Making Viking Age Tool Steel

This year I will be teaching a class on the making and use of a common type of tool steel which was forged into tools and weapons in the Viking era. It is now often called “Shear Steel” to denote its high quality, i.e., suitable for demanding use in the blades of shears. The process will give the students a fascinating look into the relationship between heat, carbon, iron and steel, which is the fundamental basis for the Iron Age. The material we produce will have all of the characteristics we would want in a simple, modern carbon steel except one – boring homogeneity. It will be very close to the the tool steel a Viking blacksmith would have been familiar with. One of its remarkable and historic qualities will be its watery, layered structure – not seen in any modern steel. When welded into the blade of a tool or knife, then hardened and polished shear steel will have a beautiful grain like fine wood which is both decorative and evocative of the lively and earthy materials created and used by our ancestors.

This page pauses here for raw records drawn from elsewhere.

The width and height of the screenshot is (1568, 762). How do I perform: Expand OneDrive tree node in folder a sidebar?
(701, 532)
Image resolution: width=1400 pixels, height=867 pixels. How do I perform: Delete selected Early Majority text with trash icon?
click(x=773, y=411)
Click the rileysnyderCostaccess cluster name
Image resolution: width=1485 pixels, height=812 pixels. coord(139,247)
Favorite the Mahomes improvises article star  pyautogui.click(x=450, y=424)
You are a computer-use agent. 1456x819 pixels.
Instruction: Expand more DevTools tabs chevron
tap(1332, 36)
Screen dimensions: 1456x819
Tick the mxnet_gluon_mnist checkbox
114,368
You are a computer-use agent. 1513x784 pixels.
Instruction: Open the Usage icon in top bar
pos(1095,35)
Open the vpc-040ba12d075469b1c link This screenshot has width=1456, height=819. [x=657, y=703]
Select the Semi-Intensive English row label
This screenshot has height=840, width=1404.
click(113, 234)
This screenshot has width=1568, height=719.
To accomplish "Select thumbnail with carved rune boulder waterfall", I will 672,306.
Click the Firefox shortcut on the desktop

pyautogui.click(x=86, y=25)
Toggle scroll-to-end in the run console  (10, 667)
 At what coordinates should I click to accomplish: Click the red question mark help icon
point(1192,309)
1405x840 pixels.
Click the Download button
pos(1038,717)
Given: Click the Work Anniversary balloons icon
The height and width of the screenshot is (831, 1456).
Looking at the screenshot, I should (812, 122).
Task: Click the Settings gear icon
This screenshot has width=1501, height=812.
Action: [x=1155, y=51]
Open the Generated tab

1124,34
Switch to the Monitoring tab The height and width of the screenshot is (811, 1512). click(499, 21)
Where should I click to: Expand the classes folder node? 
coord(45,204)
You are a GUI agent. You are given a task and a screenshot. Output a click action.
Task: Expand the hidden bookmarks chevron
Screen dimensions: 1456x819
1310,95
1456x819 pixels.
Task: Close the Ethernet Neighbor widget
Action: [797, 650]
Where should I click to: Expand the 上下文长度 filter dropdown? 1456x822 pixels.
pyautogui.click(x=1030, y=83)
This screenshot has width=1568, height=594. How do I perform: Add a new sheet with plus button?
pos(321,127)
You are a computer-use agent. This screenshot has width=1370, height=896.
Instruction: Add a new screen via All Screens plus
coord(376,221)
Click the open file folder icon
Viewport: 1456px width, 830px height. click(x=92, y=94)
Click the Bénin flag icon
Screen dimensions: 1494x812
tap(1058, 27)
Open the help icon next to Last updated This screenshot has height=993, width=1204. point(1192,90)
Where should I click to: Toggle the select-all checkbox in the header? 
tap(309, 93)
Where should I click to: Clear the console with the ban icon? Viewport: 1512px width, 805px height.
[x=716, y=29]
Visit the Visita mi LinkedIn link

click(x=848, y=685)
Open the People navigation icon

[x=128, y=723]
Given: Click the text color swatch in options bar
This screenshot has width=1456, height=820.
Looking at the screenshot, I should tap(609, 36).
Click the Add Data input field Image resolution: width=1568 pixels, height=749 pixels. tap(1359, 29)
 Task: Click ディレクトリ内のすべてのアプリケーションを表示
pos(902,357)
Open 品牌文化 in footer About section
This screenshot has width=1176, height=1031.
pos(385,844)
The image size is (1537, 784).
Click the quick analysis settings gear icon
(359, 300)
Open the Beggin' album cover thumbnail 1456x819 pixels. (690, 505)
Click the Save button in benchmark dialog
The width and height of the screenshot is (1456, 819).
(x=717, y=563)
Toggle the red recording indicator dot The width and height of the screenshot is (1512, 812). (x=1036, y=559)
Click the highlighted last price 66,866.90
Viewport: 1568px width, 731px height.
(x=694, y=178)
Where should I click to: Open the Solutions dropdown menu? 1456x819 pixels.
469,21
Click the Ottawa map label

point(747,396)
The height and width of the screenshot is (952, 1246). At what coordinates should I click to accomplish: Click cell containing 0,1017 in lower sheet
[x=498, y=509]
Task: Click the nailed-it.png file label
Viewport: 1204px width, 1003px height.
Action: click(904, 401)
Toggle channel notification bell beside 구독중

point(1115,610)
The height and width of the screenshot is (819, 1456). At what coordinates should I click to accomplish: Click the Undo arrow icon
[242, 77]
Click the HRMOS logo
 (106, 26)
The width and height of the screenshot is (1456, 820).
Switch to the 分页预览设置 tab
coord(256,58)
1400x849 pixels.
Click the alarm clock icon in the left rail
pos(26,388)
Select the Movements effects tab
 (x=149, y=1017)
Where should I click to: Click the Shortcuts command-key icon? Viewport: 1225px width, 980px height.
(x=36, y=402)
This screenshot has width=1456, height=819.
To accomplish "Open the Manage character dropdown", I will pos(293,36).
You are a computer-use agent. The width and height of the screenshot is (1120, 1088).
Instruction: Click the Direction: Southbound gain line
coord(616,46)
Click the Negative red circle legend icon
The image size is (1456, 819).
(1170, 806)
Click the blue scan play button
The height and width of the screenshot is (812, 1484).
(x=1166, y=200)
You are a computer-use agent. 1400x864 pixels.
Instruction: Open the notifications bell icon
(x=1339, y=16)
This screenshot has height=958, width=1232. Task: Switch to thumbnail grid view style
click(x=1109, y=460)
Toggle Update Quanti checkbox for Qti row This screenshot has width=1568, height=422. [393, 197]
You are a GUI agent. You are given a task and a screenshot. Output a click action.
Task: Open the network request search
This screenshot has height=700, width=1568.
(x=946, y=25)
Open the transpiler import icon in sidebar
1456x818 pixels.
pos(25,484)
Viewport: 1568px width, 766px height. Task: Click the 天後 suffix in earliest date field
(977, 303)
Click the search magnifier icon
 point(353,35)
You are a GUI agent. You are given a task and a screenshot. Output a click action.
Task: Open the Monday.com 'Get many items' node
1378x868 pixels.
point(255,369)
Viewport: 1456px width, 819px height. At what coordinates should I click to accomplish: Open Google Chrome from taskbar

2 Responses to “Making Viking Age Tool Steel”

  1. Shelley Anderson 20. Dec, 2016 at 9:31 pm #

    My 18 year old son is very into blacksmithing. He has been doing it for about 8 months and has made 12 swords and countless knives, axes and other big crazy looking blades. How much would it be for him to take this class? We live about 1.5 hours away. Thanks~ Shelley

    • jaustin 10. Jan, 2017 at 4:04 am #

      Hi Shelley: The Viking tool steel class costs $325. It runs on Saturday and Sunday, April 8th and 9th, from 10am to 6pm. Thanks for your and your son’s interest! Jim.